## Task instructions
Show every row below that contains the word "element", copying each one in full.

## Provided information
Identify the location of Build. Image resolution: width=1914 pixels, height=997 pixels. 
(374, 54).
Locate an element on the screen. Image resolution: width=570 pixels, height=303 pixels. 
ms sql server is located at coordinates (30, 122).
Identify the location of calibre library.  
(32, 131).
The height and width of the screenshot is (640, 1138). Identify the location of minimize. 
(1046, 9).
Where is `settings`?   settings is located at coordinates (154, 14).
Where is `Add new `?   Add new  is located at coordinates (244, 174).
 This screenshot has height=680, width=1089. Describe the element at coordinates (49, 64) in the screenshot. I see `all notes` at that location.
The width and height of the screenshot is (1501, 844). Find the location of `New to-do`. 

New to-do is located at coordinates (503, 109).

## Written answer
Locate an element on the screen. Image resolution: width=570 pixels, height=303 pixels. 
 This screenshot has height=680, width=1089. Describe the element at coordinates (49, 64) in the screenshot. I see `all notes` at that location.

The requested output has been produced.